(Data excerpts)

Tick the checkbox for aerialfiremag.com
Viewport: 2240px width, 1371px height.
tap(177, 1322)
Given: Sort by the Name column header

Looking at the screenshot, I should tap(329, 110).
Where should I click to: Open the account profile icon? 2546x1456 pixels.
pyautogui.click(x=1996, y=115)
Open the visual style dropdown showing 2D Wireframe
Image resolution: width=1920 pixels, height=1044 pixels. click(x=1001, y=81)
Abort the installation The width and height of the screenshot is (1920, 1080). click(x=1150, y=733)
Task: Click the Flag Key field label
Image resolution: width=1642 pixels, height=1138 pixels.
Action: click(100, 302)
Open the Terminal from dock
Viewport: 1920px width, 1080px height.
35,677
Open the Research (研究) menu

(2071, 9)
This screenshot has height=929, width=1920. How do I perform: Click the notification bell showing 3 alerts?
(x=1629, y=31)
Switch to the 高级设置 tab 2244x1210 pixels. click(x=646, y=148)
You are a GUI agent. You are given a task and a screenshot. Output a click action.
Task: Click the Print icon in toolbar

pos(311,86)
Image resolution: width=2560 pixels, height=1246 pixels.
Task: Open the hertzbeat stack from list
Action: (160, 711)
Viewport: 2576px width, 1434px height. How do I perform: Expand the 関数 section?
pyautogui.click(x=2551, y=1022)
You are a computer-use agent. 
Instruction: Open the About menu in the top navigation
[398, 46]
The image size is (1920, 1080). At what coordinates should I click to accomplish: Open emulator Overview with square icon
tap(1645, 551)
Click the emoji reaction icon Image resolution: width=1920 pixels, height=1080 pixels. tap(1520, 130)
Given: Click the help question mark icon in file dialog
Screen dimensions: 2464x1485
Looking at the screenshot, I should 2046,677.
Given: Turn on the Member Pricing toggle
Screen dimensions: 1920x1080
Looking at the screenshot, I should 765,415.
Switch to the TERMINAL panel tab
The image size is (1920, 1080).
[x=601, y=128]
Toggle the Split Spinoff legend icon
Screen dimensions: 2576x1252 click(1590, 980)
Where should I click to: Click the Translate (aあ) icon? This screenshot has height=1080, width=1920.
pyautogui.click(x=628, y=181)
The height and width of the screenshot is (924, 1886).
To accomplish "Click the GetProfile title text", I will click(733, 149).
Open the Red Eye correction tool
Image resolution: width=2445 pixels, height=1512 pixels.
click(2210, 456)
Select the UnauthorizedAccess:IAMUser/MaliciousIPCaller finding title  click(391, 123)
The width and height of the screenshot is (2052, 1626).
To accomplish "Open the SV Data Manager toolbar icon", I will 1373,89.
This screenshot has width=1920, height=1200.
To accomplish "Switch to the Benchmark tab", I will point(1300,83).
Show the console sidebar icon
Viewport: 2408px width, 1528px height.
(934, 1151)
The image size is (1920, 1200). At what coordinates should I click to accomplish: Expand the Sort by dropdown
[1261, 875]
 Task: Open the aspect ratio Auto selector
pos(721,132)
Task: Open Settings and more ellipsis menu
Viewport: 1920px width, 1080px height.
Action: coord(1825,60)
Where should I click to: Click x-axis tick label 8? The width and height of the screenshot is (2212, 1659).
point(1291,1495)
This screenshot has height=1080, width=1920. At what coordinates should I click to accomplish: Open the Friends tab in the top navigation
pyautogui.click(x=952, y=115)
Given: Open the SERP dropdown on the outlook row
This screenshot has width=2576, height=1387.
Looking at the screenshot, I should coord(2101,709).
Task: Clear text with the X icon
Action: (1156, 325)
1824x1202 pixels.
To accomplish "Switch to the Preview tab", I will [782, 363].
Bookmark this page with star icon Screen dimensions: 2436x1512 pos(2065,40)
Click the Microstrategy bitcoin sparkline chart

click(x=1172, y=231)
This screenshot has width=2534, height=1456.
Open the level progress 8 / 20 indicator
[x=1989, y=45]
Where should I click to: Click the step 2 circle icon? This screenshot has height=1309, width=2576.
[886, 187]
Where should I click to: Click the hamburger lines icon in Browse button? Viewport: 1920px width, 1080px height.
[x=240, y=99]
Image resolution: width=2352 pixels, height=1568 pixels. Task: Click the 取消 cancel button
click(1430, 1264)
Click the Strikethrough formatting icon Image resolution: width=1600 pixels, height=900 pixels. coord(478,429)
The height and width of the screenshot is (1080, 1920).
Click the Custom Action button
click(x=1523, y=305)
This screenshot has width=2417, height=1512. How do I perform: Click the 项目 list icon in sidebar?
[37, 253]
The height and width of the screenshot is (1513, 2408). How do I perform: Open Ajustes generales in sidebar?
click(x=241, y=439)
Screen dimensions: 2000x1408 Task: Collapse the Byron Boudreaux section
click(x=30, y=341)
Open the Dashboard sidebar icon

#### THE TASK
Using the entries above, copy out all lines that contain the string "agent".

#### RESULT
You are a GUI agent. You are given a task and a screenshot. Output a click action.
You are a computer-use agent. 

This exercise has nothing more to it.